Jika ditelusuri lebih lanjut, nama Amba ini dapat ditemui sebagai tokoh dalam cerita pewayangan Mahabharata. Lalu apa hubungannya dengan nama Siti Munigar? Entahlah, tapi yang pasti jika melihat keterangan katalog tersebut Patung Amba-karna dan Siti Munigar adalah patung yang penting dan berharga, apalagi dijadikan kenang-kenangan pernikahan. Rasanya nama Siti Munigar juga memiliki arti yang dalam, seperti nama Amba dalam cerita Mahabharata yang kelak bereinkarnasi menjadi Srikandi.
Makam H. ST. Chapsah Durasid Singkatnya, kami tiba di area makam dan saya masuk di urutan paling akhir dibandingkan dengan rekan-rekan Aleut yang terlihat semangat sekali. Saya harus menyiapkan dahulu kamera digital yang ternyata cukup ribet untuk dibawa-bawa. Sedapat mungkin saya dokumentasikan seluruh momen di situ, tapi rupanya tidak mudah juga, karena nanti setelah sampai rumah dan melihat hasilnya, barulah tersadar, ternyata sesedikit itu dokumentasi foto yang saya buat. Jika saja seluruh nisan dapat saya dokumentasikan dengan baik, mungkin bisa mudah mencocokkannya nama-namanya dengan buku silsilah Keluarga Pasar Baru Bandung yang ada di Perpustakaan Aleut.
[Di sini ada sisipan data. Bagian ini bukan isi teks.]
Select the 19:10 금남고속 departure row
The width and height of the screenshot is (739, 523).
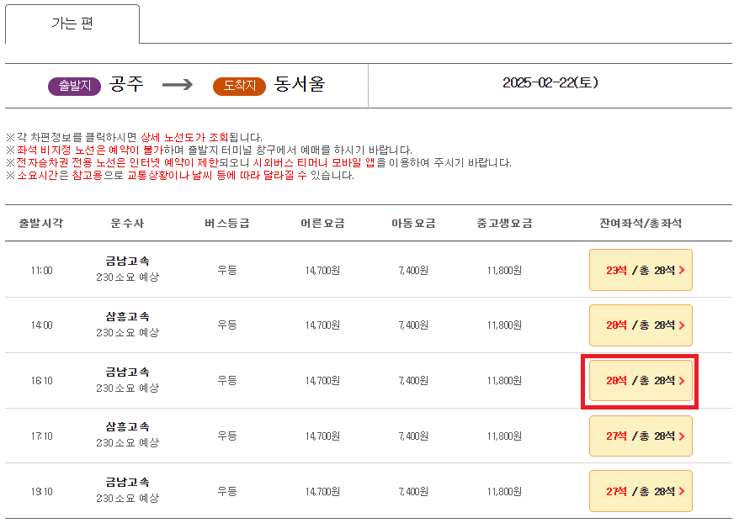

Setelah melewati pagar makam yang hanya cukup untuk satu orang, langsung terlihat satu cungkup besar yang di bawahnya terdapat empat buah makam. Nama-nama yang tertulis masing-masing adalah Masduki, St. Chapsah, Dulrasjid, dan Hadami.
Saya langsung tertarik dengan nama Masduki. Di kaki nisannya tertera informasi: “Pahlawan Himpunan Sudara dibidang Nation dan Character Building. Ketua 1919 sampai dengan 1965”. Saya coba gali sedapatnya informasi tentang tokoh Masduki ini dan hubungannya dengan Himpoenan Soedara.

Himpoenan Soedara
Perhimpunan ini bermula dari sekelompok saudagar pedagang batik di Kota Bandung, mereka adalah Hadji Pahroerodji, Hadji idjadji, Hadji Idris, Hadji Aksan, Hadji Soedja, Hadji Abdoelrachman, Hadji Ajoeb, Masdoeki, H. Oesman, Parta, Madrais, Hadji Pagih, Hadji Oemar, Hadji Sobandi, Wiriaatmadja, Hadji Maksoedi, Hadji Soeeb, Hadji Boekri, Hadji Soleh Katam, Hadji Sarip, Soemarta dan M. Radi. Semuanya itu bertempat tinggal di Kota Bandung.
Pada tahun 1906, mereka mendirikan suatu persekutuan yang anggotanya diwajibkan menyimpan uang setiap bulannya paling sedikit 10 Gulden. Mereka namakan persekutuan ini dengan Vereeniging Himpoenan Soedara yang cukup jelas menyatakan asas pembentukannya berdasarkan suatu rasa persaudaraan. Latar belakang pendirian perhimpunan ini adalah masalah yang sering timbul saat para saudagar batik itu hendak berbelanja ke luar kota, yaitu kekurangan dana untuk belanja. Modal untuk berbelanja ke suatu pabrik terhitung besar sekali, bahkan paling sedikitnya bisa mencapai 20 ribu gulden.
Ada sepuluh orang yang tercatat sebagai para pendiri Vereeniging Himpoenan Soedara ini, mereka adalah: Hadji Basoeni, Hadji Badjoeri, M. Marta, Hadji Domiri, R. Wargadipradja (Hadji Djoewaeni), Maksoedi, Basar, J. Adiwinata, Oened (Hadji Hoetomi), dan Kasah (Hadji Boekri). Dari antara mereka yang dipilih untuk menjadi presiden perhimpunan adalah Hadji Badjoeri, lalu Secretarispenningmeester Hadji Basoeni, dan Commissaris M. Marta.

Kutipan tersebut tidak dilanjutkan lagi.